Another prominent member of the expedition was the German actress Meg Gehrts, whom Schomburgk had invited along to play the lead role in a number of fictional melodramas, notably The White Goddess of the Wangora, but also Odd Man Out, The Outlaw of the Sudu Mountains and The Heroes of the Paratau – all seemingly now lost.

Kabinet čudes: Baron in Bela boginja
Meg Gehrts rehearses as ‘The White Goddess’, while a local person, acting as a her servant, fans her. Photograph taken by Hans Schomburgk.

Schomburgk planned to make these fictional films alongside the more ethnographic footage, hoping to pay for the expedition as a whole through later box-office takings. Shortly after their return, in 1915, Gehrts published a memoir about the expedition that is interesting, though often irritatingly prejudiced to a modern reader. It includes some good photographs mostly taken by Schomburgk but also some by Gehrts herself. This is available on the web here.

The principal expedition film appears to have been released in various versions. A first version was premièred at the Royal Philharmonic Hall in London in 1914 under the title “Treks and Trails in West Africa”, but the material then appears to have been re-edited and presented under the title Im Deutschen Sudan for the first time in 1916 with a running time of 65 minutes. Other sources refer to a 76-minute version released in 1917. Either way, this was exceptionally long for an expedition film of ethnographic interest made prior to the First World War in Africa.
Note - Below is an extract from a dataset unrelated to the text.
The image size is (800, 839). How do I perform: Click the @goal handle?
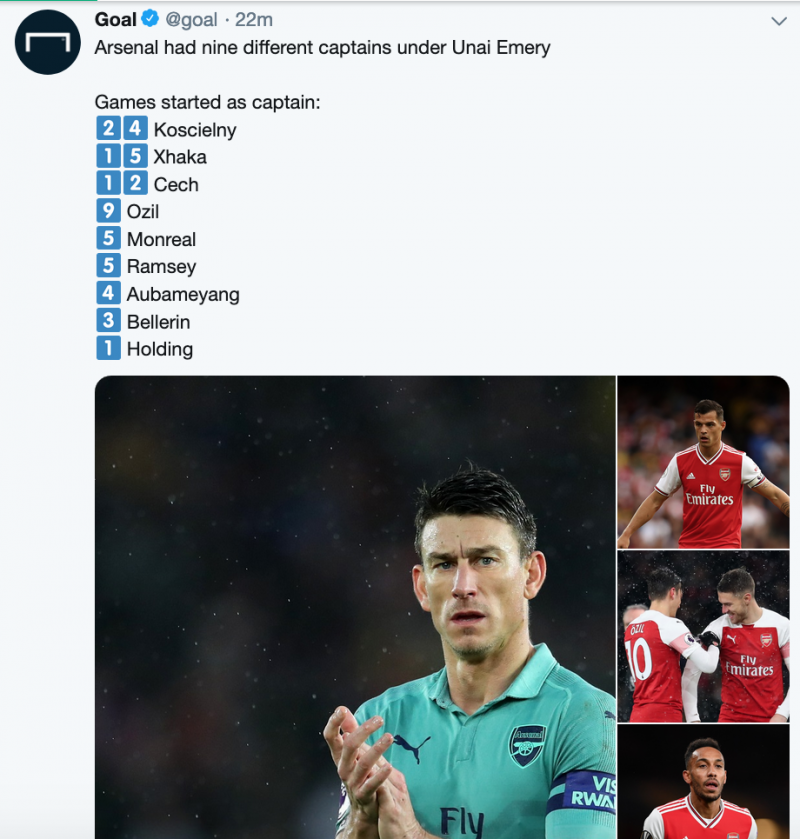[x=191, y=20]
Content – Although some of the footage concerns wildlife, notably the sequence showing the capture of a pygmy hippopotamus which was filmed during the earlier expedition to Liberia and which is inserted in the middle of the film, most of the footage concerns the indigenous groups of northern Togo, particularly the Kotokoli. This material includes market scenes, cotton harvesting, spinning, men weaving on a treadle loom and women weaving on a vertical loom, selling of the cloth, games, basketry, making of belts from palm nut shells, men fishing collectively, equestrian games, and a visit to a traditional ruler (Uro Dyabo Bukari IV).
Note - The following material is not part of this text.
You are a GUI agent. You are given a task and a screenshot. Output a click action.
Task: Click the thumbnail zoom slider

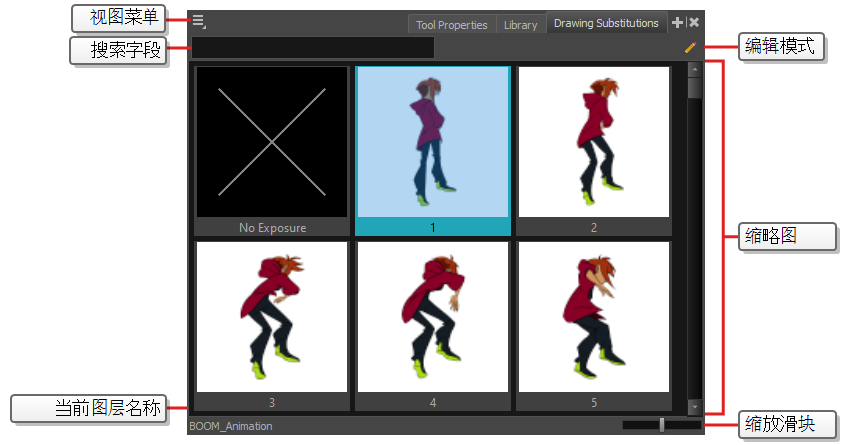(x=661, y=425)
Market scenes recorded at Sansane-Mango mainly show the making of leather goods by the Hausa, but there are also scenes of salt and kola trading. Childcare and the preparation of food were filmed among the Tyokossi. Also important are iron processing among the Bassari and Konkomba archers shooting their bows and arrows. The film as a whole is framed by scenes of expedition life.

Texts: Gehrts 1915/1996Zwernemann 1978.

East African footage (1906) – Karl Weule *

Cover of the book describing the results of Weule’s research trip, published in 1908.

Karl Weule shot 38 short films during the course of a research trip in 1906 to the region around Lindi in southern Tanganyika, German East Africa (today Tanzania). A particular focus of this material was dance, though this was not spontaneous, but rather performed for the camera at Weule’s request.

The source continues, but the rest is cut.